Production of Antidiabetic Lignans in Flax Cell Cultures.


Lignans are a group of polyphenols that mimic endogenous estrogen in a structural context. Clear evidence was provided by animal studies and preclinical models that phytoestrogens could have antidiabetic activity in both estrogen-dependent and estrogen-independent pathways. A number of studies, including epidemiological studies and clinical studies conducted in different populations, link lignans, diabetes prevention, and management. Several lignans have been reported as potent antidiabetic compounds, in particular, secoisolariciresinol diglucoside (SDG), the major antidiabetic lignan from flax seeds. SDG have to be converted by the human intestinal microbiota into the bioactive mammalian lignans enterodiol and enterolactone.

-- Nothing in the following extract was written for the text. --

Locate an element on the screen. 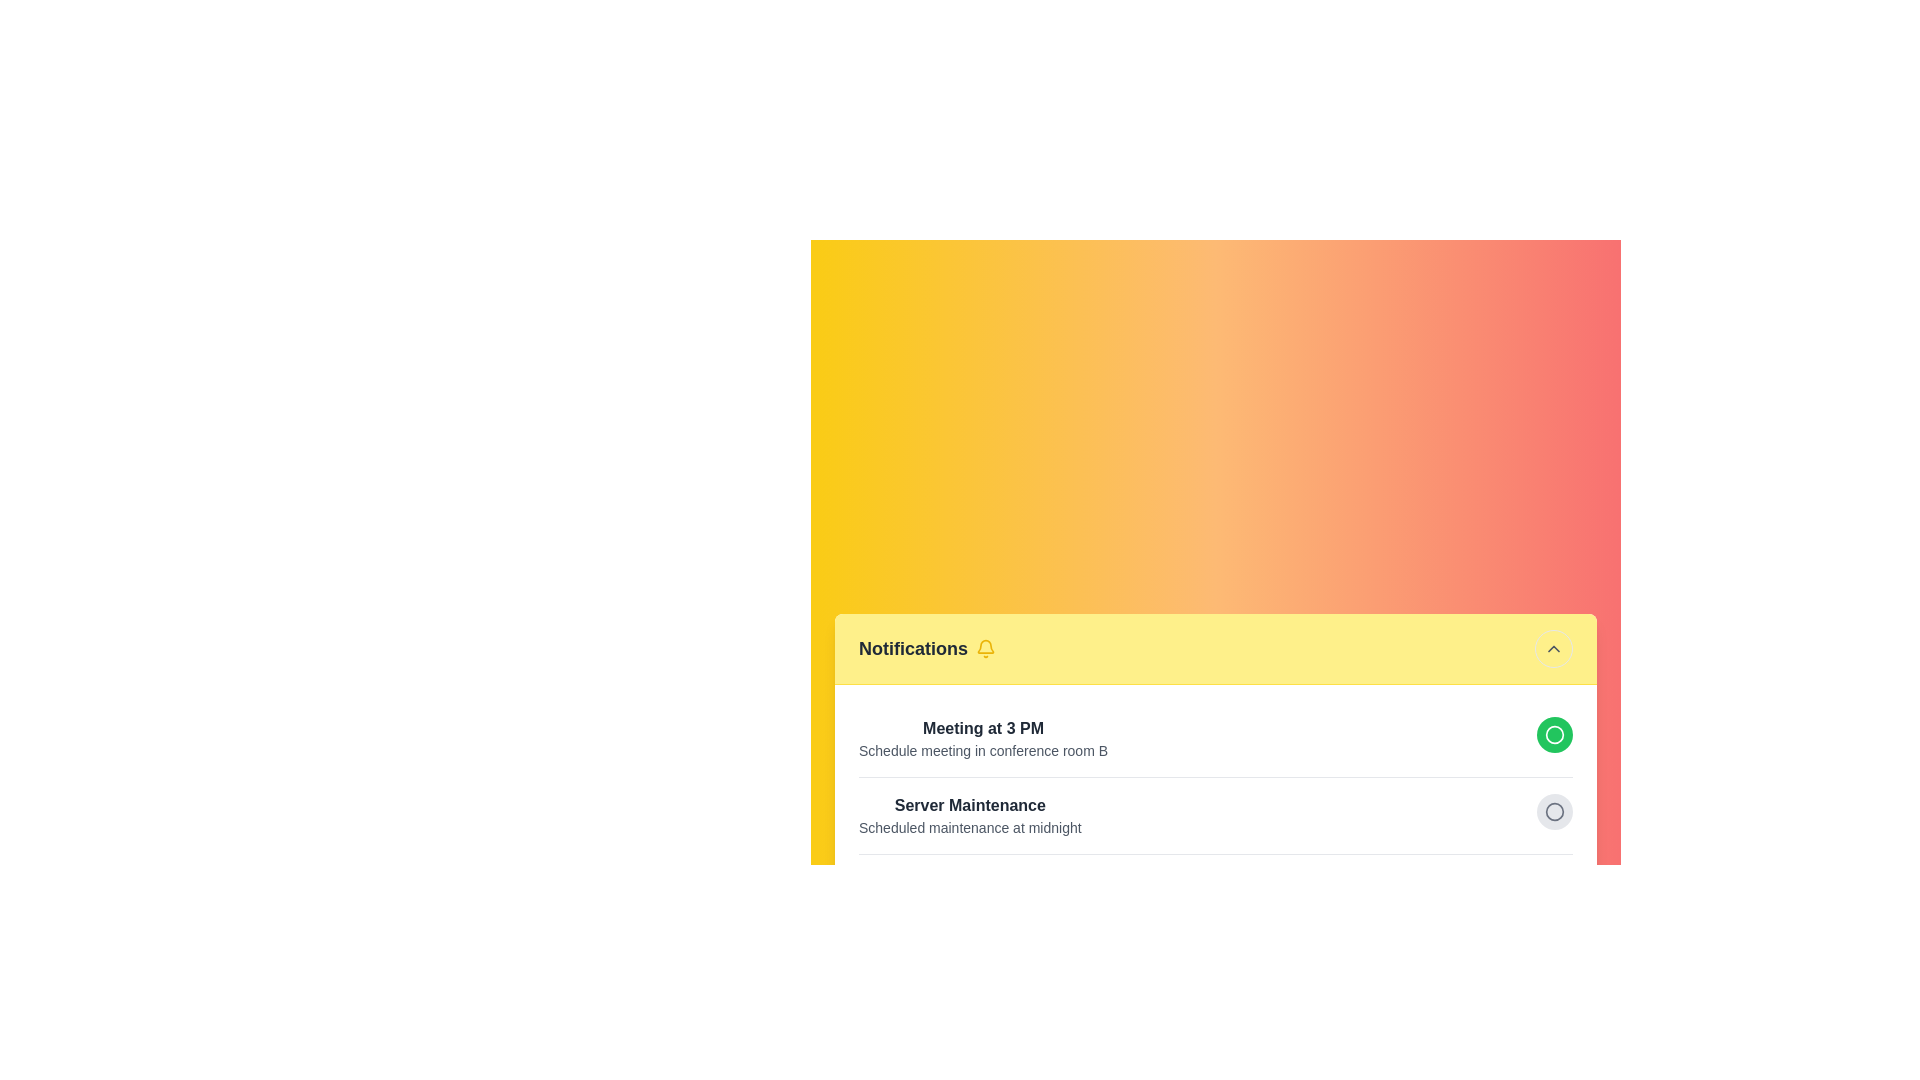 The image size is (1920, 1080). the notification icon located to the right of the 'Notifications' text, which serves as a visual cue for notification-related features is located at coordinates (985, 648).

Most of the published research indicate that SDG may have a great potential to reduce type 1 diabetes mellitus incidence and to delay the development of type 2 diabetes mellitus in humans. Flax (Linum usitatissimum L.) cell cultures can provide an attractive and sustainable resource for the production and extraction of antidiabetic lignans. The advantage of using cell cultures as opposed to whole plants is that they can be used independently of climatic or seasonal considerations. This ensures more reproducible production of economically important bioactive extracts. This chapter provides an overview of the biotechnological approaches to the production of antidiabetic lignans in flax cell cultures.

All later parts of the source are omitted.